**WHAT IS EXPECTED**
After finding the line with "Given: Click the grid view toolbar icon" in the entries below, retype exactly each line from there through the line with "Click the Confirmar", including that final line.

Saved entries
******************************

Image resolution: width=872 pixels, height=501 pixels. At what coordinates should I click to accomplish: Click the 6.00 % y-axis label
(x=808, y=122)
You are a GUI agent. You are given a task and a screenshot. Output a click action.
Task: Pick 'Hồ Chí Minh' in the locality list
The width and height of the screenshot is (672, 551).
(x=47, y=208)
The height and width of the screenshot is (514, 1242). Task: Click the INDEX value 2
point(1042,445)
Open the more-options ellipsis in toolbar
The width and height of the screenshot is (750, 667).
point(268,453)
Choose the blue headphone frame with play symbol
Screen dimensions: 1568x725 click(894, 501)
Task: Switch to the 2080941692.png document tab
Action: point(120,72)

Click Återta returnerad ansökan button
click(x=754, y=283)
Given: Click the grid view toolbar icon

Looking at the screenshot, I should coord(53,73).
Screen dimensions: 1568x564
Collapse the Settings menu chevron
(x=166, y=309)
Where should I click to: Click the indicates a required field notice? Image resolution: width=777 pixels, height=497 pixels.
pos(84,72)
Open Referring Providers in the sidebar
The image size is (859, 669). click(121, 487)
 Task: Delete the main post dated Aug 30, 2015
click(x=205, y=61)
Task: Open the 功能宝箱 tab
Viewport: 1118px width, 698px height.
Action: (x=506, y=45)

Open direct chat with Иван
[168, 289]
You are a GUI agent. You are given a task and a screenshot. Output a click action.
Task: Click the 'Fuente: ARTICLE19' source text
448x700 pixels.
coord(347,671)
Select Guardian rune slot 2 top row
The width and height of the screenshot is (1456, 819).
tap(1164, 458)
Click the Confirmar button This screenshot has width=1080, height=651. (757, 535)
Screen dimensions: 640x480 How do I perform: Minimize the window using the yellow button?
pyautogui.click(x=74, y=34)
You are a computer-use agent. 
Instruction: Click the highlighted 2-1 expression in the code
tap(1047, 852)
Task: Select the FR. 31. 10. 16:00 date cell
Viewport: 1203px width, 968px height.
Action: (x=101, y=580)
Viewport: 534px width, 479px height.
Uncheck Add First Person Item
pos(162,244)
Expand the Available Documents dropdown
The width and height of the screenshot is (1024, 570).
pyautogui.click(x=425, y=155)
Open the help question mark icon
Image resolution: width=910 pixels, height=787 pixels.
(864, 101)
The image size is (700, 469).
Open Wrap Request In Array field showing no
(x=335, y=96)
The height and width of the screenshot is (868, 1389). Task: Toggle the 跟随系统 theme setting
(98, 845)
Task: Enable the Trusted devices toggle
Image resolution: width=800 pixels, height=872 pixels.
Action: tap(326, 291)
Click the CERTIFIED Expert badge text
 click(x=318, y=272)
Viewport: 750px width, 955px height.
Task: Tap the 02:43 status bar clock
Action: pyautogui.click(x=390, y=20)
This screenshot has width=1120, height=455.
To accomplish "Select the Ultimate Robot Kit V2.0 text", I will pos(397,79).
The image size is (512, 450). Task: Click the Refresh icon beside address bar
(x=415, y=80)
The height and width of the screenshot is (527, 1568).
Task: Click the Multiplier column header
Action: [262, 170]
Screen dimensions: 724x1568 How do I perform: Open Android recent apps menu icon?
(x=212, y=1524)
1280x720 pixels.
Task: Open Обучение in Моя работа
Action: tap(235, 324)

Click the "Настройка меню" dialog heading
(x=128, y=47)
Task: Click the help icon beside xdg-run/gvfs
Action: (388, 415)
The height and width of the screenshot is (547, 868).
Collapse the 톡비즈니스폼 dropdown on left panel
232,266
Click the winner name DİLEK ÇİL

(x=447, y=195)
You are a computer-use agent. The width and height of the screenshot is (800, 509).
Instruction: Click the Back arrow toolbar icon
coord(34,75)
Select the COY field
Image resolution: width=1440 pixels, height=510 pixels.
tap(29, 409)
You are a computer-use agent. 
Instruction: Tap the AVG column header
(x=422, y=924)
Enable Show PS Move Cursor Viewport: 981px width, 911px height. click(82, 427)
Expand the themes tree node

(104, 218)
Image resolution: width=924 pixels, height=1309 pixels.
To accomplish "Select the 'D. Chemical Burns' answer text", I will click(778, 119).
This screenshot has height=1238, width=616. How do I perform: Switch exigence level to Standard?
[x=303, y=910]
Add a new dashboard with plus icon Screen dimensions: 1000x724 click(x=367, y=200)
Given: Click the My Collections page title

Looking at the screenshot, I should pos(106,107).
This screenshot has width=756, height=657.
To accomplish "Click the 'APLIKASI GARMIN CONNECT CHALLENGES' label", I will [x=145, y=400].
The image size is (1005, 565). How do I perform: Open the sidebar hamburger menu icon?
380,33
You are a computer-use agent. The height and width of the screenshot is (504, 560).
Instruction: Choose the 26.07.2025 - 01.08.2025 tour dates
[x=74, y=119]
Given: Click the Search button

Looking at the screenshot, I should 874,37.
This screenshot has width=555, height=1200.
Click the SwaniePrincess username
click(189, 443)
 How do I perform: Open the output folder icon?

******************************

**ANSWER SPACE**
Given: Click the grid view toolbar icon

Looking at the screenshot, I should coord(53,73).
Screen dimensions: 1568x564
Collapse the Settings menu chevron
(x=166, y=309)
Where should I click to: Click the indicates a required field notice? Image resolution: width=777 pixels, height=497 pixels.
pos(84,72)
Open Referring Providers in the sidebar
The image size is (859, 669). click(121, 487)
 Task: Delete the main post dated Aug 30, 2015
click(x=205, y=61)
Task: Open the 功能宝箱 tab
Viewport: 1118px width, 698px height.
Action: (x=506, y=45)

Open direct chat with Иван
[168, 289]
You are a GUI agent. You are given a task and a screenshot. Output a click action.
Task: Click the 'Fuente: ARTICLE19' source text
448x700 pixels.
coord(347,671)
Select Guardian rune slot 2 top row
The width and height of the screenshot is (1456, 819).
tap(1164, 458)
Click the Confirmar button This screenshot has width=1080, height=651. (757, 535)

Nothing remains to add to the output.